(EXTRACTED INFORMATION)
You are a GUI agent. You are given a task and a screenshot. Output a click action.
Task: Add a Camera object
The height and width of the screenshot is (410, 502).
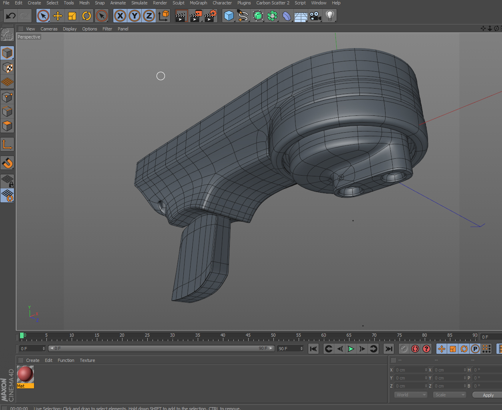tap(315, 16)
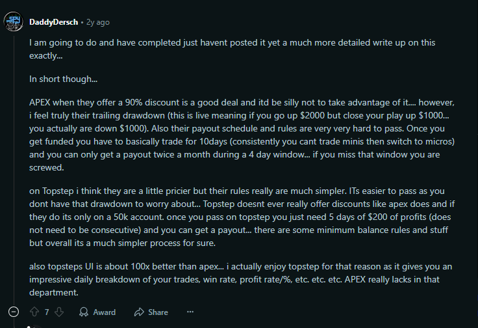Click the Award ribbon icon

(84, 312)
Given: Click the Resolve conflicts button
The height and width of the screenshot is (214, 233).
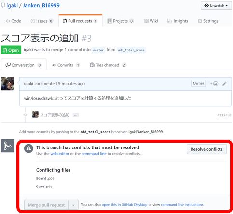Looking at the screenshot, I should [x=206, y=149].
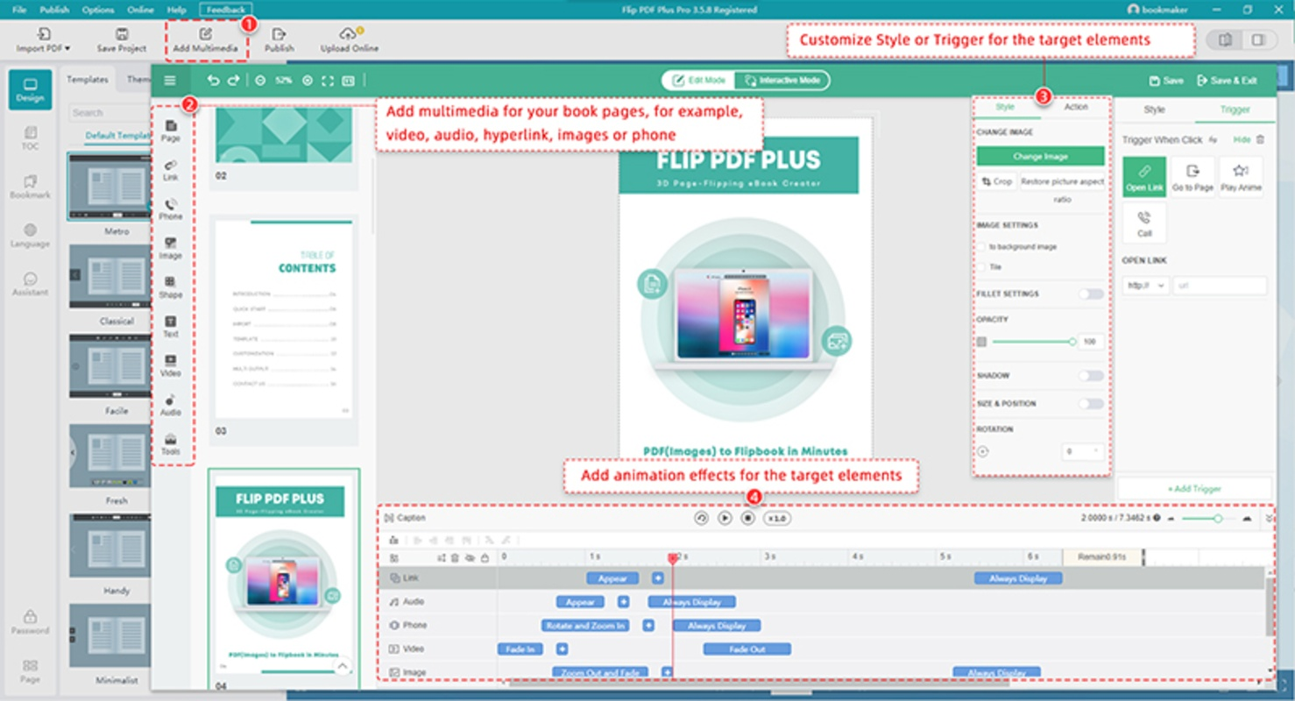Select the Open Link trigger icon

[1144, 176]
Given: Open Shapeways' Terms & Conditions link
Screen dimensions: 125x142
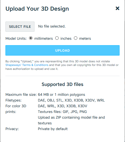Looking at the screenshot, I should (x=27, y=65).
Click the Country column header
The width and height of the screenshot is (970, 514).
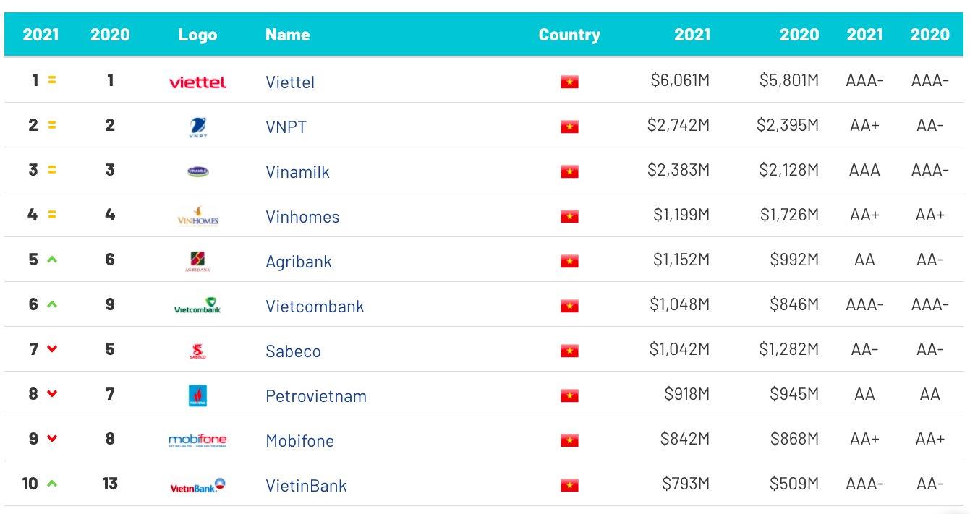point(569,35)
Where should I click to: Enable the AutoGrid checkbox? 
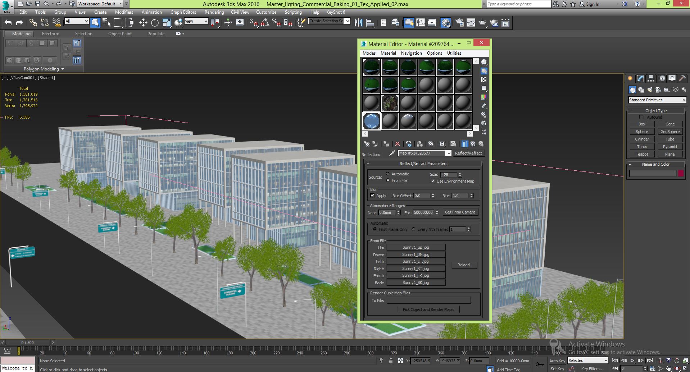click(x=641, y=117)
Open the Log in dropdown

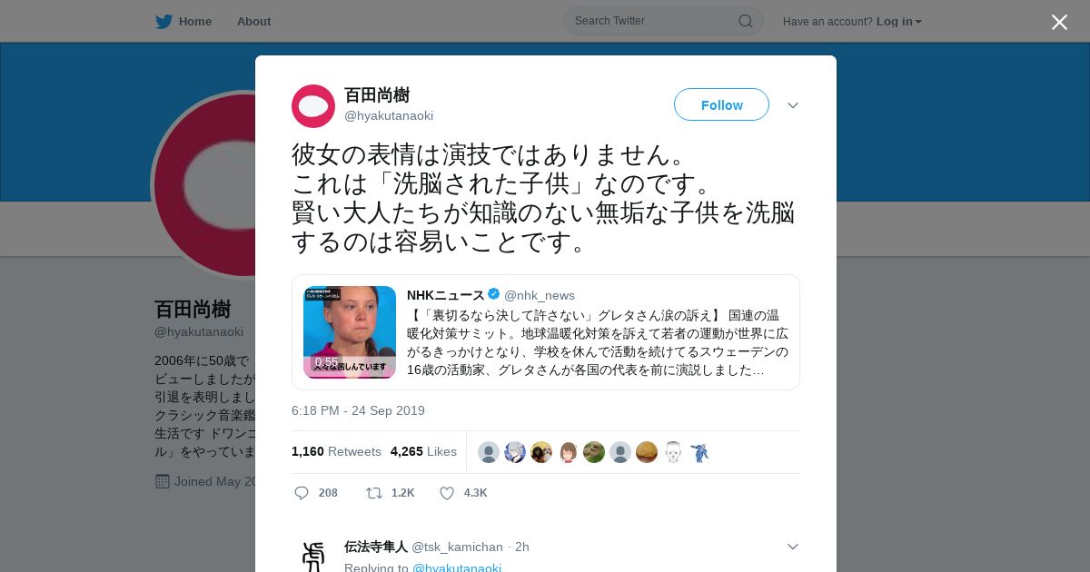[x=899, y=22]
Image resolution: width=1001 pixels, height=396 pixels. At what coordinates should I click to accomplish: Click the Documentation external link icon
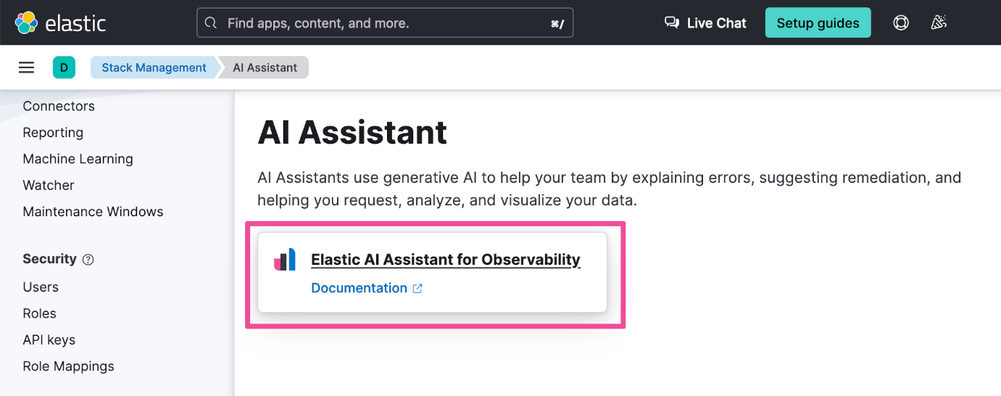pyautogui.click(x=418, y=289)
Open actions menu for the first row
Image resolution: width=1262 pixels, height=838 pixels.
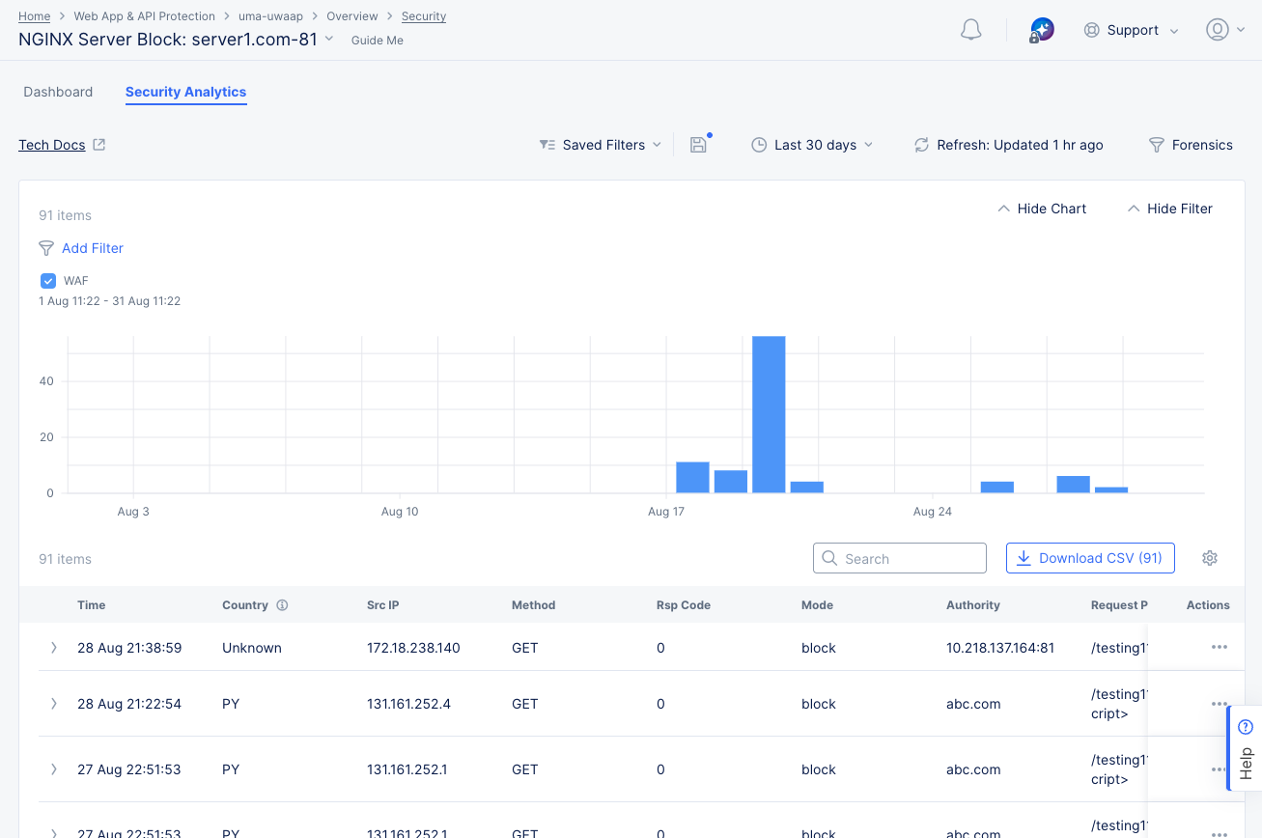tap(1219, 648)
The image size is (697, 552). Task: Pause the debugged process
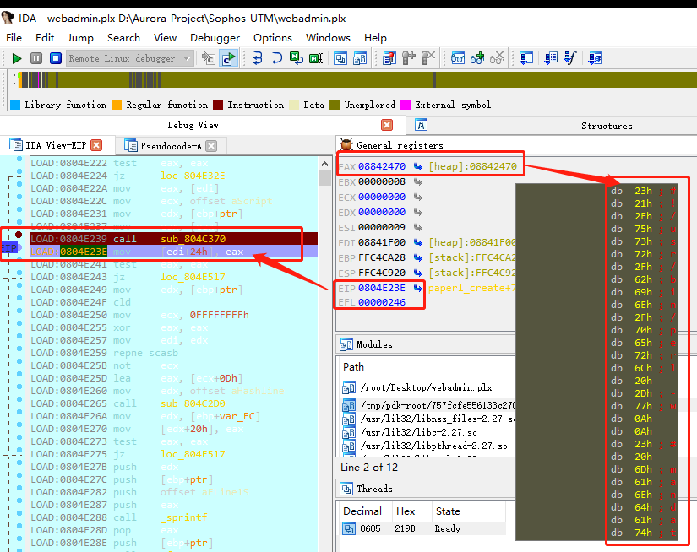tap(36, 58)
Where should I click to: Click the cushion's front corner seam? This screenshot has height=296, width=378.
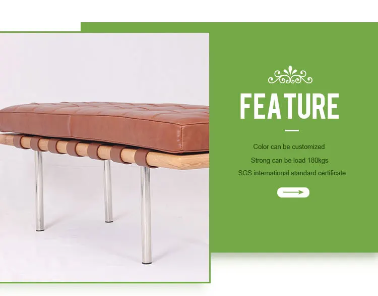click(x=181, y=138)
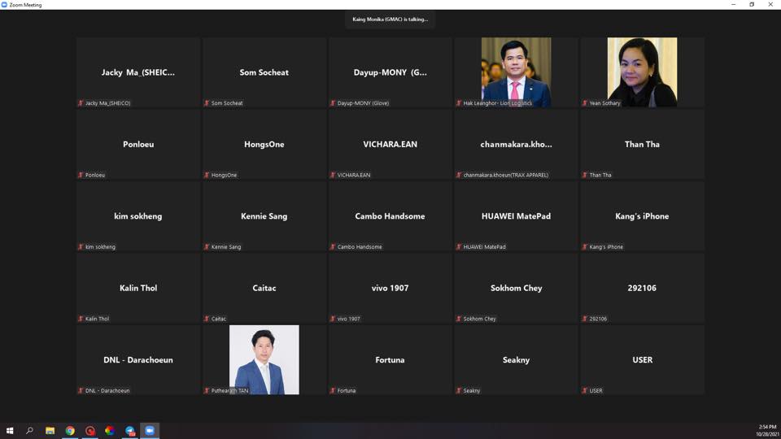Click the VICHARA.EAN participant tile
This screenshot has height=439, width=781.
coord(390,144)
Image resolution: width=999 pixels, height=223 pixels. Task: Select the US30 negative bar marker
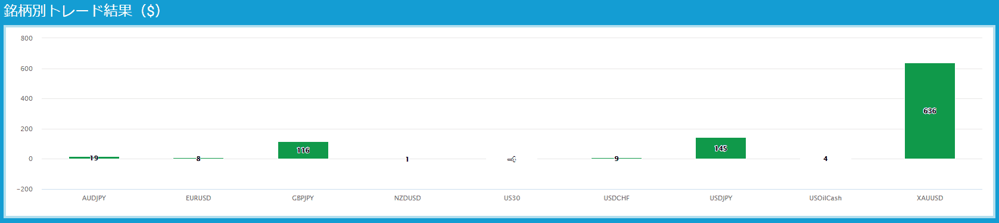pyautogui.click(x=512, y=159)
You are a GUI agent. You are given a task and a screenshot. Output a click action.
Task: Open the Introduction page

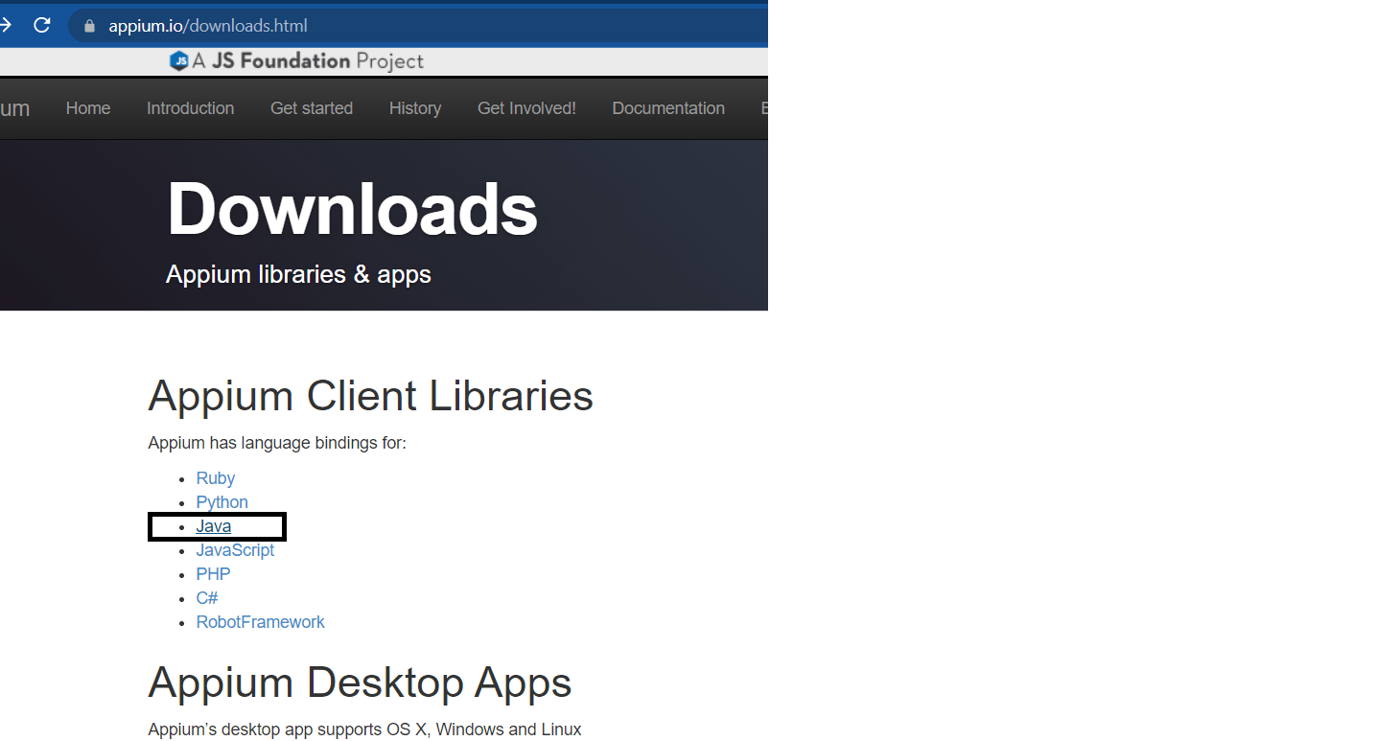[190, 108]
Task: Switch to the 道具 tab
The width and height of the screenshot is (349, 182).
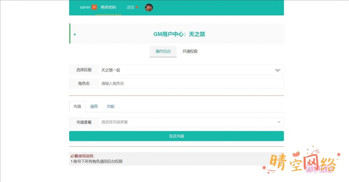Action: pos(94,107)
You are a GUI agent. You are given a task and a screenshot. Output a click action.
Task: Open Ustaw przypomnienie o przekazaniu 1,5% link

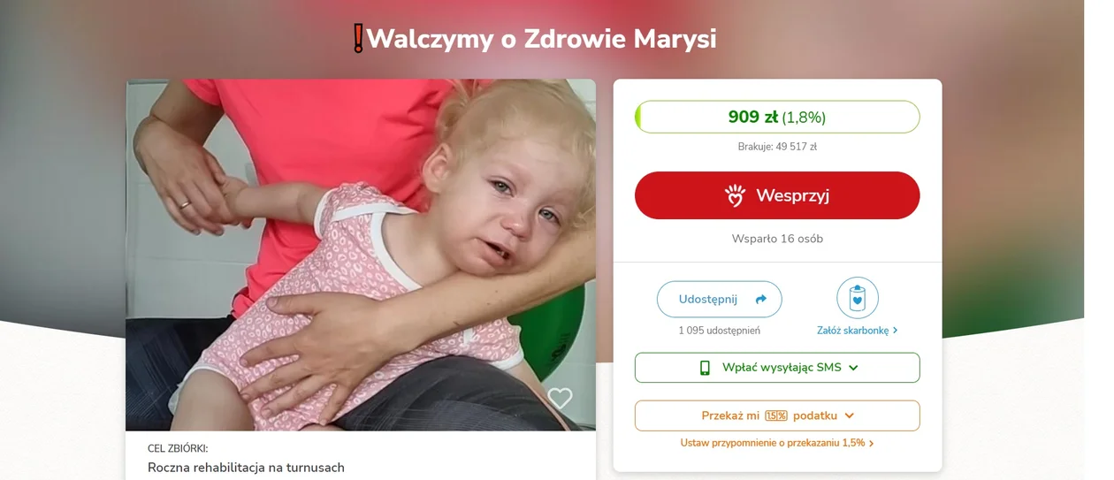773,443
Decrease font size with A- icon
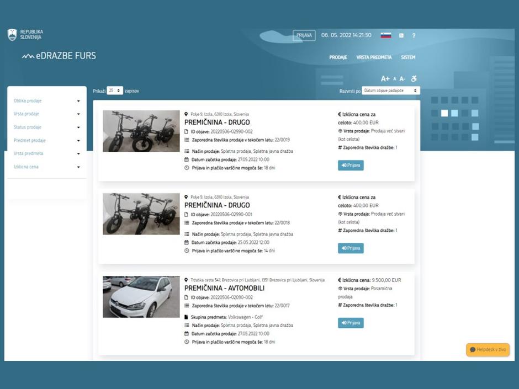The width and height of the screenshot is (519, 389). (x=403, y=79)
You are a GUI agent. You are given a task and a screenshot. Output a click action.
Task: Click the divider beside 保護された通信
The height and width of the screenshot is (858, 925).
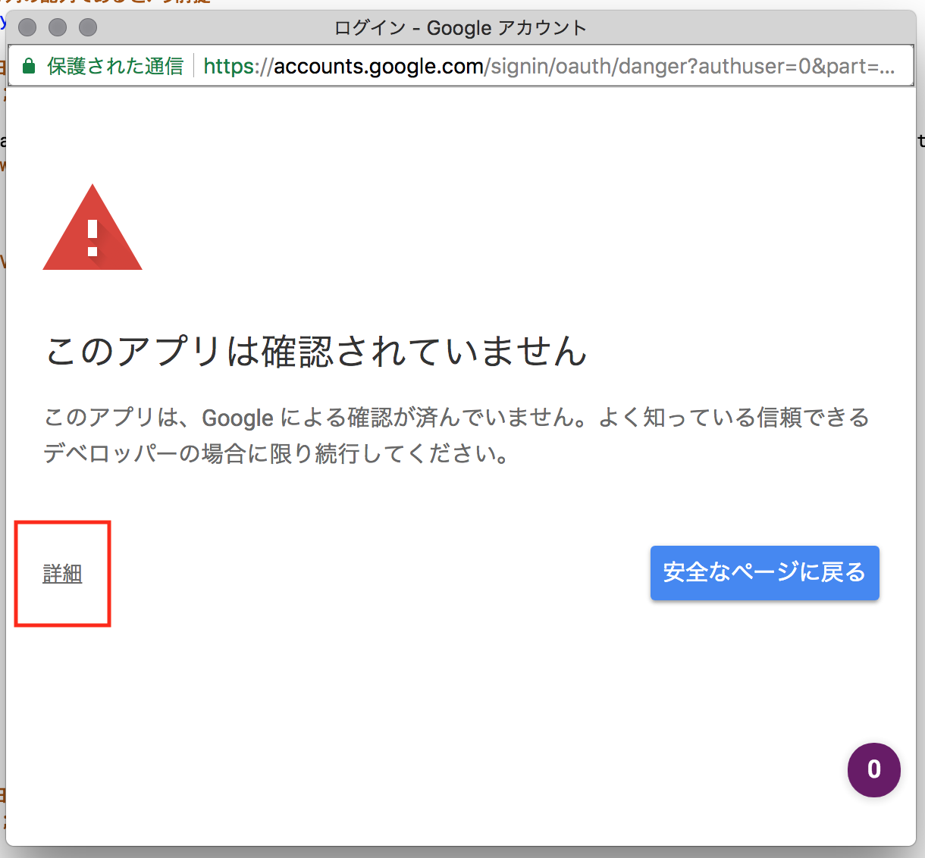point(194,67)
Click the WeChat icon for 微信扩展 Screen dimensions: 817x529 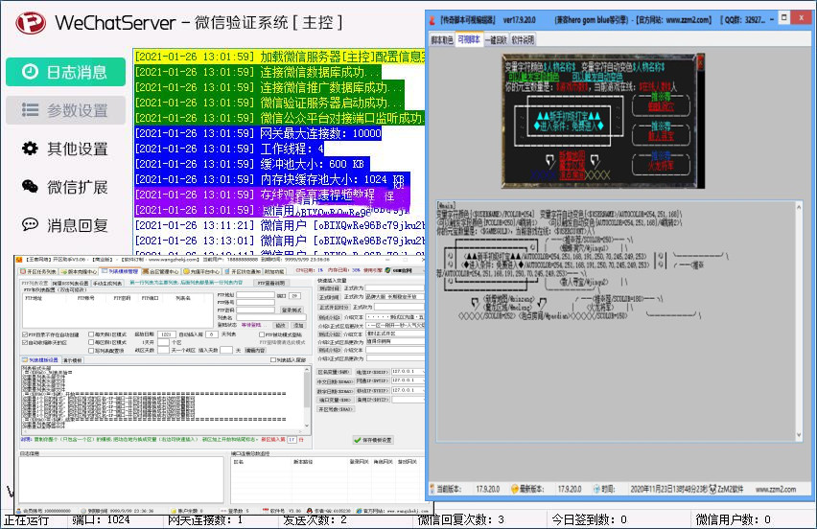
(End EXTRACTED INFORMATION)
_ACTIVITY_
Would you copy the records word for word, without any of their pictures?

_TASK SOLUTION_
You are a GUI agent. You are given a task and a screenshot. Output a click action.
Task: Add a Camera object
The height and width of the screenshot is (410, 502).
tap(315, 16)
Click the Award ribbon icon

(84, 312)
Given: Click the Resolve conflicts button
The height and width of the screenshot is (214, 233).
Looking at the screenshot, I should [x=206, y=149].
Select the Open Link trigger icon

[1144, 176]
Given: Open Shapeways' Terms & Conditions link
Screen dimensions: 125x142
Looking at the screenshot, I should (x=27, y=65).
Click the Country column header
The width and height of the screenshot is (970, 514).
point(569,35)
Where should I click to: Enable the AutoGrid checkbox? 
click(x=641, y=117)
Open the Log in dropdown

[x=899, y=22]
Image resolution: width=1001 pixels, height=396 pixels. At what coordinates should I click to accomplish: Click the Documentation external link icon
pyautogui.click(x=418, y=289)
Open actions menu for the first row
Image resolution: width=1262 pixels, height=838 pixels.
tap(1219, 648)
The image size is (697, 552). Task: Pause the debugged process
tap(36, 58)
Where should I click to: Click the cushion's front corner seam? This screenshot has height=296, width=378.
click(x=181, y=138)
Click the VICHARA.EAN participant tile
This screenshot has height=439, width=781.
coord(390,144)
Image resolution: width=999 pixels, height=223 pixels. Task: Select the US30 negative bar marker
pyautogui.click(x=512, y=159)
You are a GUI agent. You are given a task and a screenshot. Output a click action.
Task: Open the Introduction page

[190, 108]
Task: Switch to the 道具 tab
The width and height of the screenshot is (349, 182).
Action: pos(94,107)
You are a GUI agent. You are given a task and a screenshot. Output a click action.
Task: Open Ustaw przypomnienie o przekazaniu 1,5% link

773,443
Decrease font size with A- icon
The width and height of the screenshot is (519, 389). (x=403, y=79)
You are a GUI agent. You are given a task and a screenshot. Output a click action.
Task: Click the divider beside 保護された通信
The height and width of the screenshot is (858, 925).
point(194,67)
Click the WeChat icon for 微信扩展 Screen dimensions: 817x529 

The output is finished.